TASK MATERIAL:
◇ ◇ ◇ ◇
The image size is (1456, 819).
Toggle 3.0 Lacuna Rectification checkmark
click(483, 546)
◇ ◇ ◇ ◇
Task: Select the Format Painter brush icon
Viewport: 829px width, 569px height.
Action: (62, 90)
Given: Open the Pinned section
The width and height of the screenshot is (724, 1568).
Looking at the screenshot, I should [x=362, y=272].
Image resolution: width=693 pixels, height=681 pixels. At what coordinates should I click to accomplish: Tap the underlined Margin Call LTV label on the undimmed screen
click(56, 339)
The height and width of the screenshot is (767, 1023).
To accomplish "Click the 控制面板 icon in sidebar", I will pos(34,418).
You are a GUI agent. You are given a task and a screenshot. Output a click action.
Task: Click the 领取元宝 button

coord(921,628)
◇ ◇ ◇ ◇
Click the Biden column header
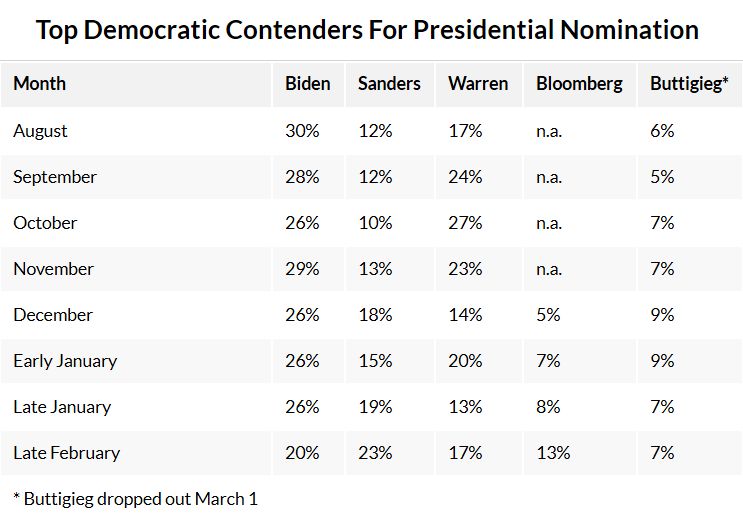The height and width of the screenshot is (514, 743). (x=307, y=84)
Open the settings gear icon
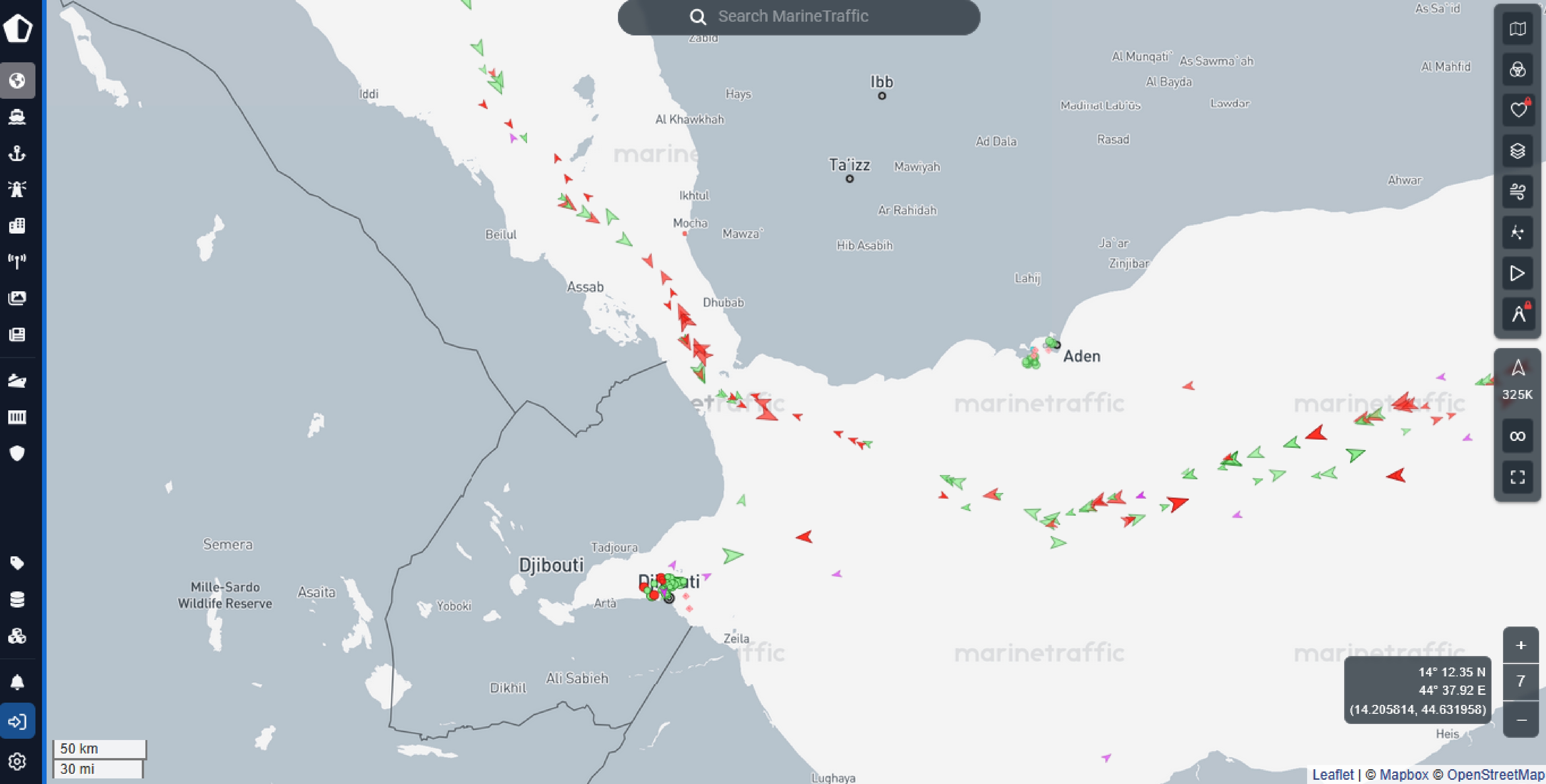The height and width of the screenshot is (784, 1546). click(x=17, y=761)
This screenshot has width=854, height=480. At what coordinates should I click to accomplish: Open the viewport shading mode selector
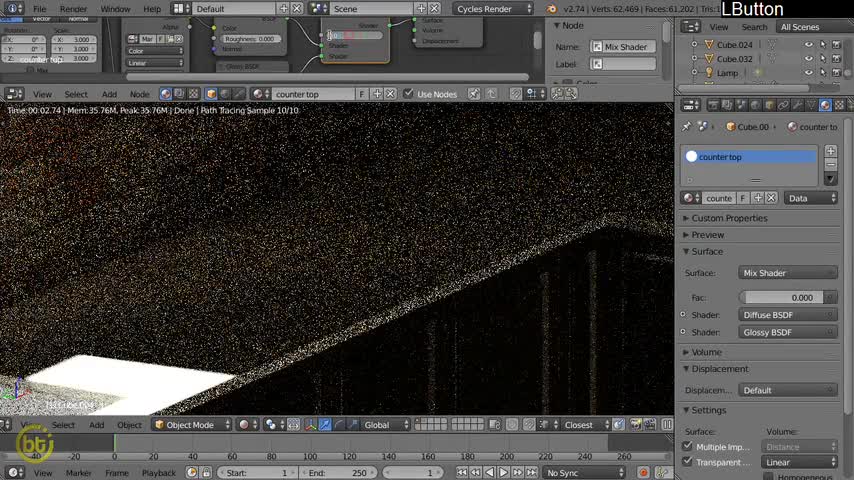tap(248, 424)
◇ ◇ ◇ ◇
WHAT IS REQUIRED: In the data above, begin at the line that contains "Click the Biden column header" and stop after the line that contains "tap(248, 424)". Give those lines as a JSON list of strings, one string per line, with blank lines skipped and the pictures left out.

FINAL ANSWER:
[
  "Click the Biden column header",
  "The height and width of the screenshot is (514, 743). (x=307, y=84)",
  "Open the settings gear icon",
  "The height and width of the screenshot is (784, 1546). click(x=17, y=761)",
  "This screenshot has width=854, height=480. At what coordinates should I click to accomplish: Open the viewport shading mode selector",
  "tap(248, 424)"
]